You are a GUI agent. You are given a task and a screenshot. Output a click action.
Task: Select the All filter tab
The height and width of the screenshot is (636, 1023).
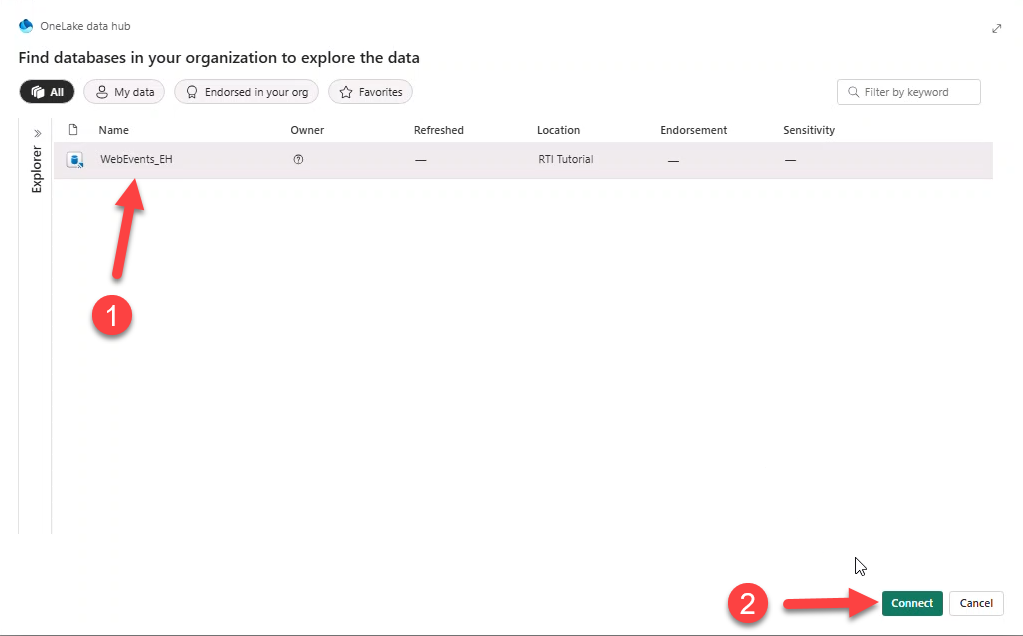tap(47, 92)
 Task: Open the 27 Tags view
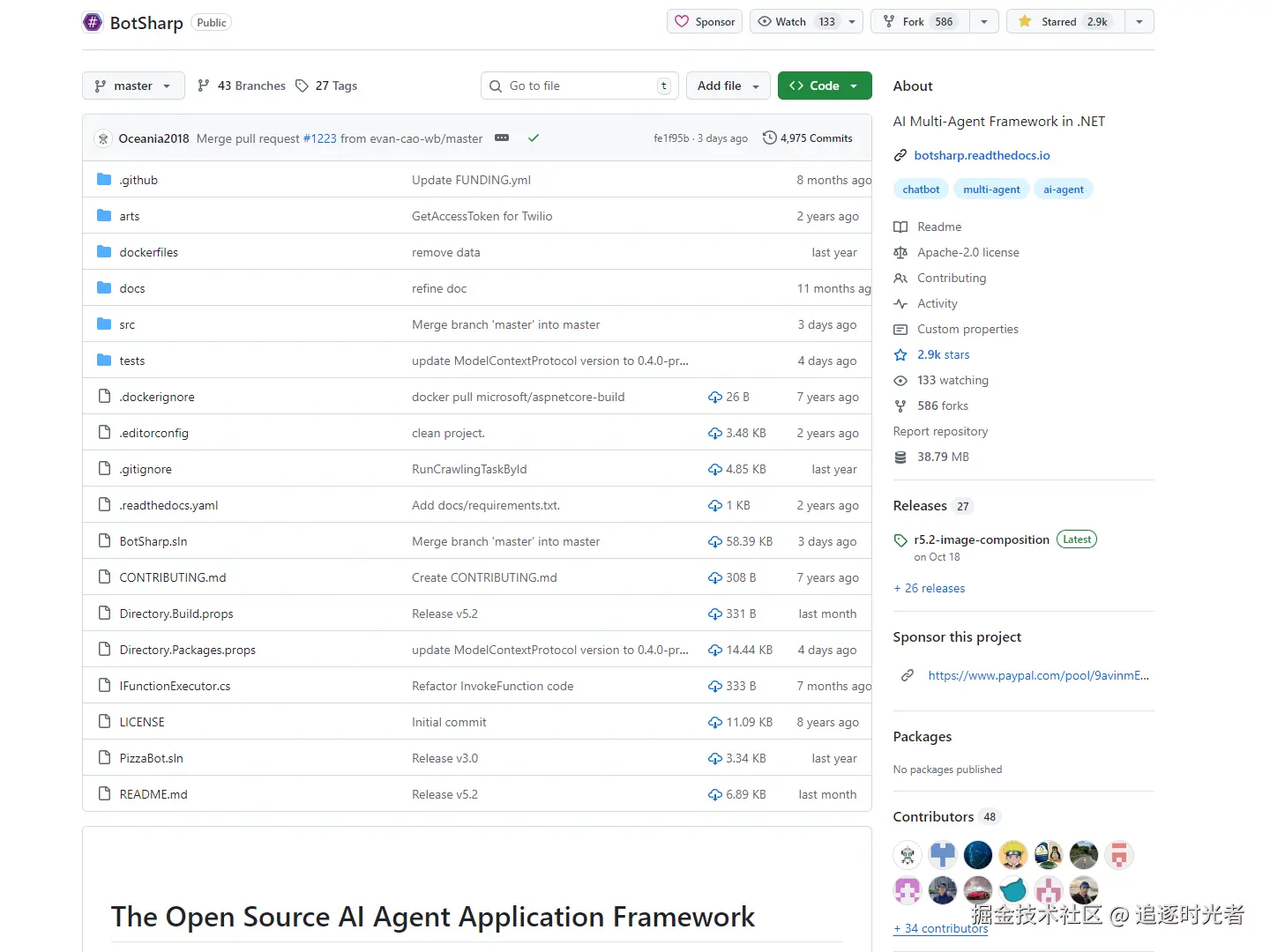click(326, 86)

• • •

- [What the exercise asks] For each record above, write it out exactly and omit any picture.

- [Result for this task]
You are a GUI agent. You are given a task and a screenshot. Output a click action.
Task: Select the All filter tab
The height and width of the screenshot is (636, 1023).
tap(47, 92)
 Task: Open the 27 Tags view
click(326, 86)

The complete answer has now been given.